CSS, which was first described in 1974, can be caused by retrograde or insufficient blood flow through an ITA graft. Proximal stenosis of the SA was the most frequent cause.2)4)6) Incidence up to 3.4% after CABG was reported.2)5) The treatment for CSS was thoracotomy with aortosubclavian bypass, carotid subclavian bypass graft, and, more recently, angioplasty and stenting.10)13) Endovascular treatment in CSS due to SA stenosis after CABG has already been reported, and endovascular therapy with PTA and stenting appeared to be an effective treatment for CSS due to SA stenosis.2)6)10)13)14) On the other hand, cardiac and cerebral protection during SA stenting in CSS was not performed.2)6)10)13)14) Although native coronary stent angioplasty is performed with no distal embolic protection, the cardiac complication rate during SA angioplasty in CSS is unknown. On the other hand, the cerebral protection methods during stenting for stenosis of the right SA origin or IA proximal to the right SA origin have been reported. The anterior circulation was protected by placing a filter-wire or balloon protection device in the ICA, and the posterior circulation was protected by inflating the balloon of the catheter at the SA or by placing a filter-wire or balloon protection device in the VA.1)3)11)12) Therefore, we think that cardiac and cerebral protection should be performed simultaneously during SA stenting for CSS as well as the right SA origin or IA.

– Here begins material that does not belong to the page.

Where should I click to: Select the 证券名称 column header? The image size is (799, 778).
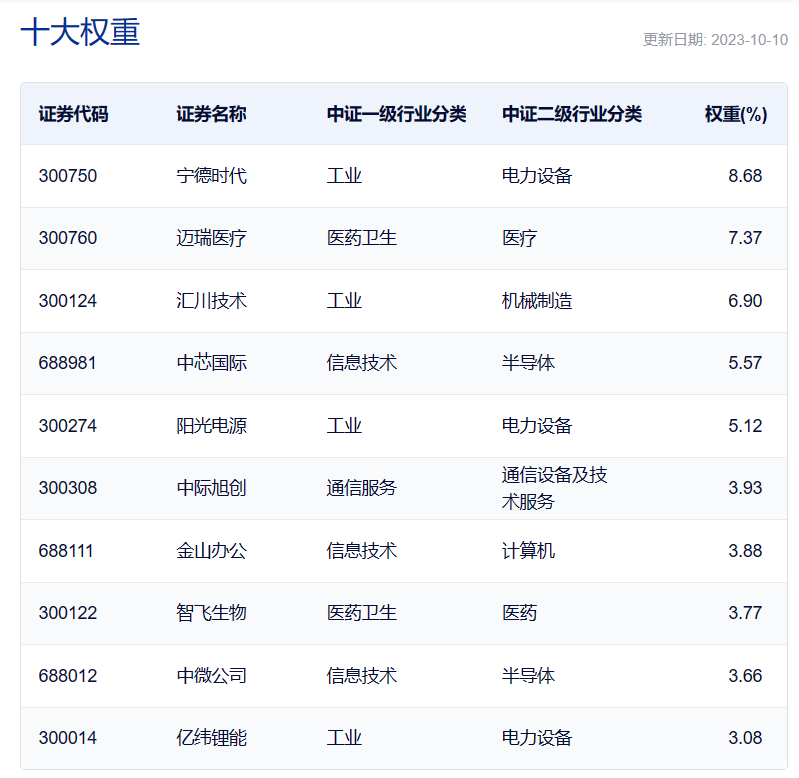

In the current case, we performed protection of the right ICA, VA, and ITA for cerebral and cardiac protection. ICA protection was performed to protect against distal embolization by plaque shift from the SA origin. We used a filter-wire for ICA protection to maintain antegrade flow. Stenting after predilation may result in distal embolization when retrograde flow in right VA and ITA changes into antegrade flow after predilation, therefore, right VA and ITA protection was performed. We used a balloon catheter for VA and ITA protection to induce retrograde flow in VA and ITA and to aspirate blood through the lumen of the balloon catheter.

Filter-protection of the ICA and balloon-protection of the VA and ITA provided cardiac and cerebral protection when stenting right SA stenosis in a patient with CSS after CABG.